▶ OBJETIVO DE LA TAREA: Reproduce al pie de la letra un fragmento del texto sobre el feminismo, desde las palabras "Todas estas formas" hasta "la zona geográfica.", ambas incluidas.
──────── TEXTO FUENTE ────────
La historia del feminismo nos muestra una diversidad teórica, que conlleva a unos cambios sociales determinados y, por lo tanto, a una forma de entender las realidades transformadoras: El feminismo radical, las teorías transfeministas, feminismo liberal, feminismos de la diferencia y la igualdad. Y podría seguir. La diversidad dentro del feminismo es una realidad que nos tendría que enorgullecer, pues muestra una variedad de planteamientos a los que han llegado las mujeres en función de sus realidades y del entendimiento que hacen de estas. Y cada uno de estos entendimientos viene aparejado con una noción diferente del propio concepto de mujer.
Todas estas formas teóricas cumplen la función de hacernos más accesible una realidad. Pero también se plantean desde un mismo prisma: La occidentalidad. No entendida esta como un centro geográfico, sino como una epistemología, nos coloca unas determinadas opresiones como problemáticas centrales y universales. Estas opresiones, además, tienden a responder a las sufridas por las mujeres blancas, con privilegios de clase, que viven dentro de un determinado territorio (occidente) y que nos dejan fuera una diversidad de realidades que nunca serán el eje central de la lucha feminista, a pesar de la importancia que estas puedan tener para la supervivencia de un conjunto de mujeres, como podría ser la raza, la clase o la zona geográfica.
──────── LÍNEAS DE DATOS ────────
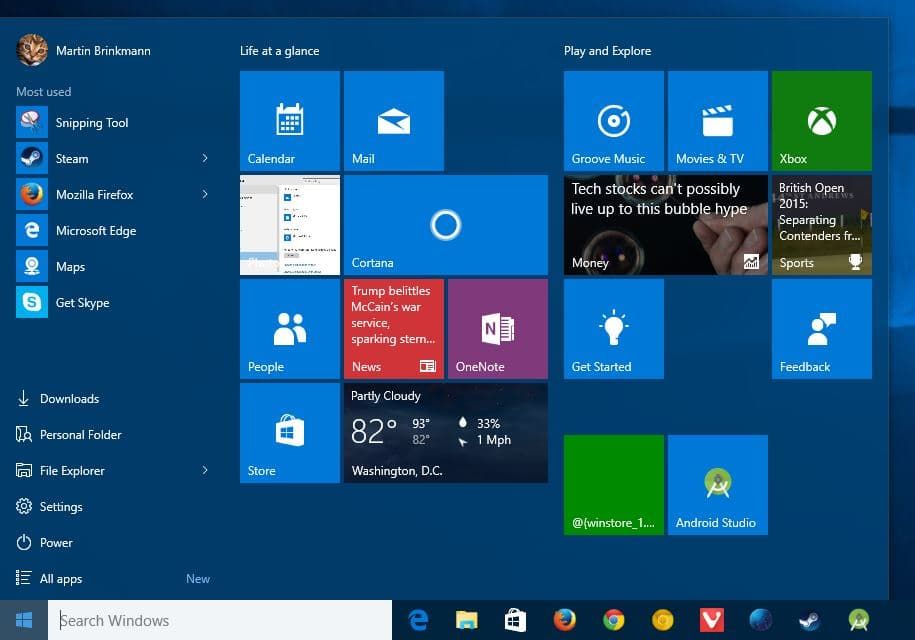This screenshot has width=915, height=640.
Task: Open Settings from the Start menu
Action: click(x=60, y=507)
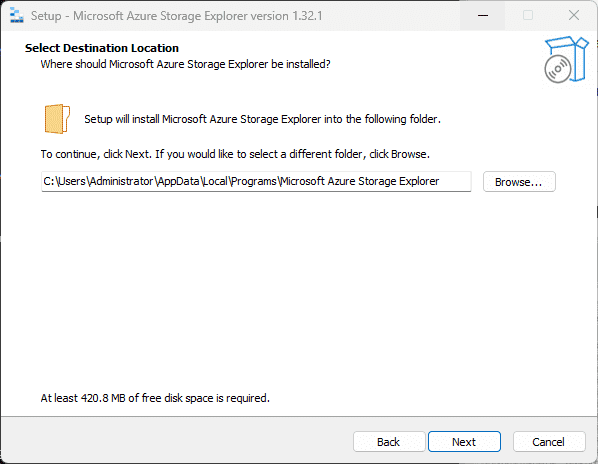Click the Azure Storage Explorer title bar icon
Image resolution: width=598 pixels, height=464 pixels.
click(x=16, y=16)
────────
▶ RESPUESTA ESPERADA:
Todas estas formas teóricas cumplen la función de hacernos más accesible una realidad. Pero también se plantean desde un mismo prisma: La occidentalidad. No entendida esta como un centro geográfico, sino como una epistemología, nos coloca unas determinadas opresiones como problemáticas centrales y universales. Estas opresiones, además, tienden a responder a las sufridas por las mujeres blancas, con privilegios de clase, que viven dentro de un determinado territorio (occidente) y que nos dejan fuera una diversidad de realidades que nunca serán el eje central de la lucha feminista, a pesar de la importancia que estas puedan tener para la supervivencia de un conjunto de mujeres, como podría ser la raza, la clase o la zona geográfica.